Sitemaps are an XML file with a list of locations that web crawlers may use as starting points to start expanding their search, instead of starting at the web root and blindly checking any link they see. They may also contain extra information like priorities, if one page is more important than others, how often a page changes and should be re-scanned, and the last time it was updated, allowing crawlers to skip pages they know have not changed since the last time they checked it. Sitemaps can also reference other sitemaps, creating a tree of XML files. Since the official specification limits the size to 50 MiB or 50,000 URLs, this may be necessary for larger sites

Example

This site, truncated:

<urlset xmlns="http://www.sitemaps.org/schemas/sitemap/0.9" xmlns:xhtml="http://www.w3.org/1999/xhtml">
    <url>
        <loc>https://teknikaldomain.me/gallery/</loc>
        <lastmod>2020-02-18T11:08:35-05:00</lastmod>
    </url>
    <url>
        <loc>https://teknikaldomain.me/author/</loc>
        <lastmod>2020-02-18T11:08:35-05:00</lastmod>
    </url>
    <url>
        <loc>https://teknikaldomain.me/categories/</loc>
        <lastmod>2020-02-18T11:08:35-05:00</lastmod>
    </url>
    <url>
        <loc>https://teknikaldomain.me/tags/cubing/</loc>
        <lastmod>2020-02-18T11:08:35-05:00</lastmod>
    </url>
    <url>
        <loc>
            https://teknikaldomain.me/gallery/endless-cubing-fun/
        </loc>
        <lastmod>2020-02-18T11:08:35-05:00</lastmod>
    </url>
    <url>
        <loc>https://teknikaldomain.me/tags/gan356-x/</loc>
        <lastmod>2020-02-18T11:08:35-05:00</lastmod>
    </url>
    <url>
        <loc>https://teknikaldomain.me/tags/giiker-i3s/</loc>
        <lastmod>2020-02-18T11:08:35-05:00</lastmod>
    </url>
    <url>
        <loc>https://teknikaldomain.me/categories/real-life/</loc>
        <lastmod>2020-02-18T11:08:35-05:00</lastmod>
    </url>
    <url>
        <loc>https://teknikaldomain.me/tags/rubiks-cube/</loc>
        <lastmod>2020-02-18T11:08:35-05:00</lastmod>
    </url>
    <url>
        <loc>https://teknikaldomain.me/tags/</loc>
        <lastmod>2020-02-18T11:08:35-05:00</lastmod>
    </url>
    <url>
        <loc>https://teknikaldomain.me/categories/teks-toys/</loc>
        <lastmod>2020-02-18T11:08:35-05:00</lastmod>
    </url>
    <url>
        <loc>https://teknikaldomain.me/author/teknikal_domain/</loc>
        <lastmod>2020-02-18T11:08:35-05:00</lastmod>
    </url>
    <url>
        <loc>https://teknikaldomain.me/</loc>
        <lastmod>2020-02-18T11:08:35-05:00</lastmod>
    </url>
    <url>
        <loc>https://teknikaldomain.me/tags/cards/</loc>
        <lastmod>2020-02-18T10:39:27-05:00</lastmod>
    </url>
    <url>
        <loc>https://teknikaldomain.me/gallery/me-and-my-cards/</loc>
        <lastmod>2020-02-18T10:39:27-05:00</lastmod>
    </url>
    <url>
        <loc>https://teknikaldomain.me/tags/playing-cards/</loc>
        <lastmod>2020-02-18T10:39:27-05:00</lastmod>
    </url>
    <url>
        <loc>https://teknikaldomain.me/tags/hugo/</loc>
        <lastmod>2020-02-18T09:44:48-05:00</lastmod>
    </url>
</urlset>

These can be huge, as, ideally, they’re a list of every single reachable page on your site, the one for this right now is 750 lines long and 20 kB as of the time of writing.

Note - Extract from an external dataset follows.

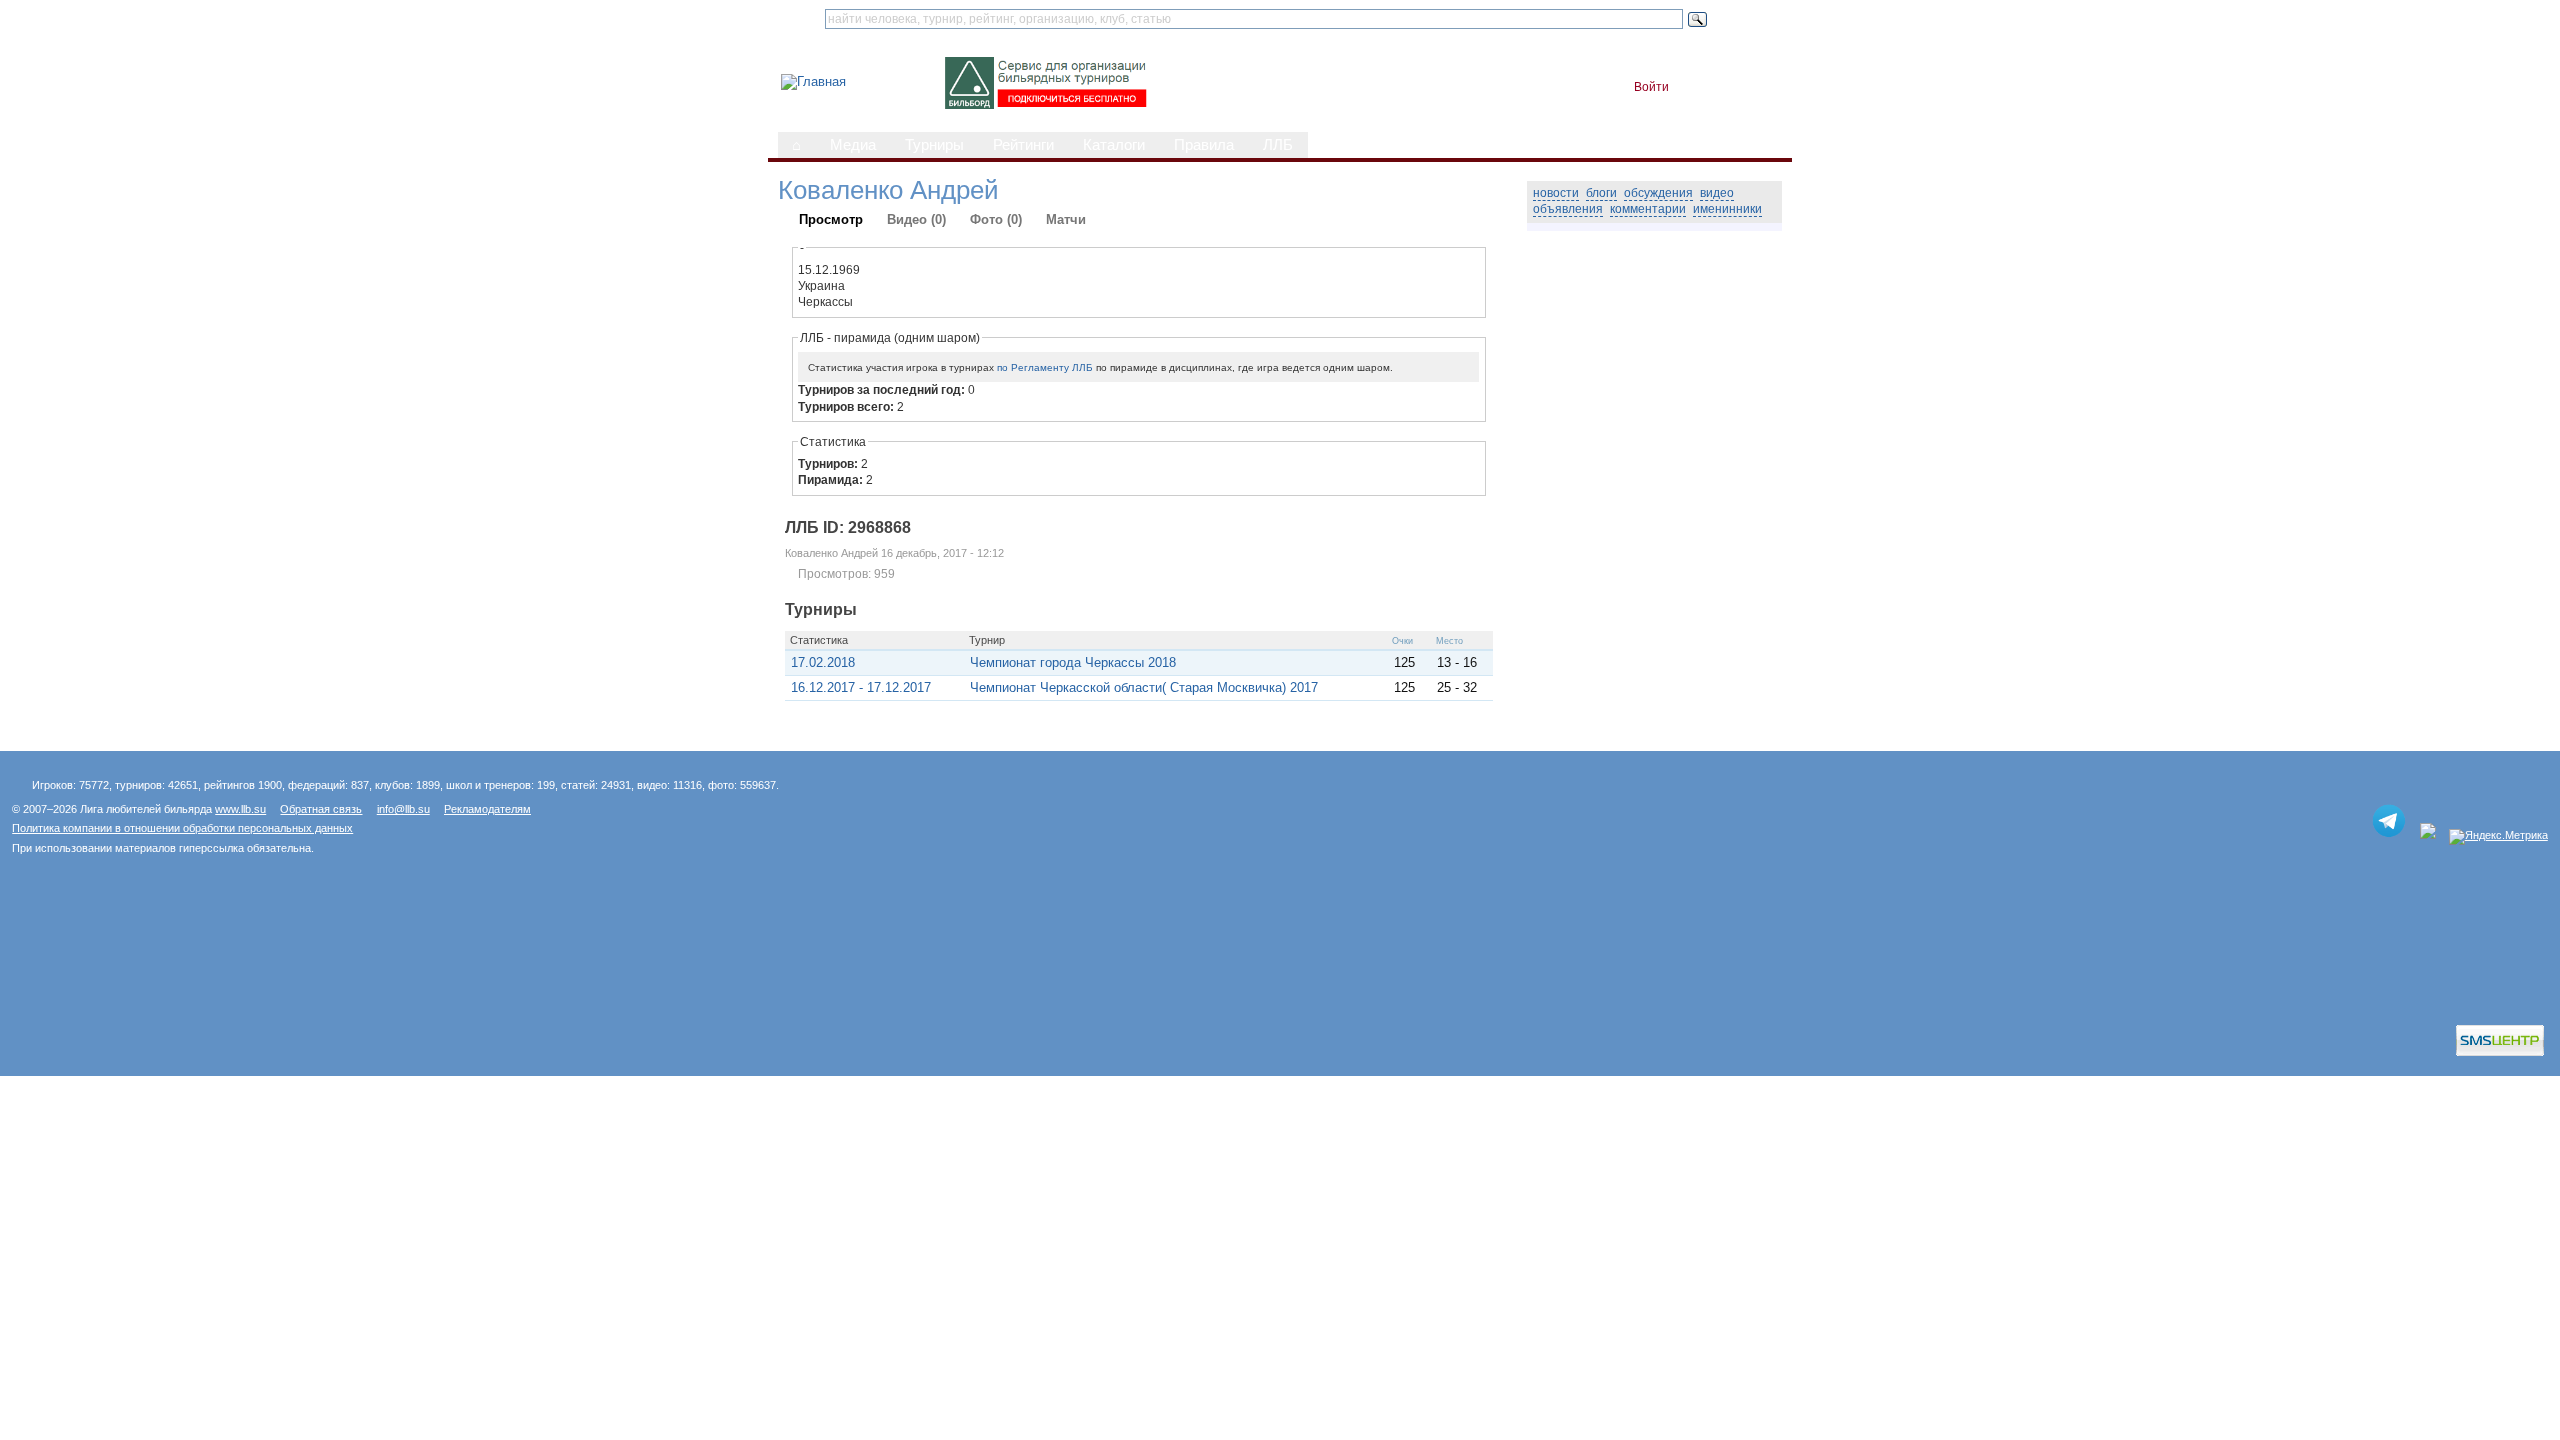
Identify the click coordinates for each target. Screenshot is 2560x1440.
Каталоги (1114, 145)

The benefits of a sitemap depend on your search engine of choice, ranging from nothing to potentially better results, though you’ll never usually get worse results for adding one in. You can also ping a search engine by providing them a map, essentially informing the engine that “this has changed, and here’s everything that you can access now”. This works usually by submitting the sitemap URL in a request to a designated endpoint. For example, the URL http://www.google.com/ping?sitemap=MAP, where MAP itself is a valid URL like https://teknikaldomain.me/sitemap.xml, will then tell Google that your sitemap was just updated, and the existing index data that it has should be refreshed.

With all that covered though, it’s a really simple standard, and there’s not much more to say. Sitemaps are an inclusive measure not an exclusive one, meaning they likely won’t see the kind of treatment that the robots.txt files are getting anytime soon.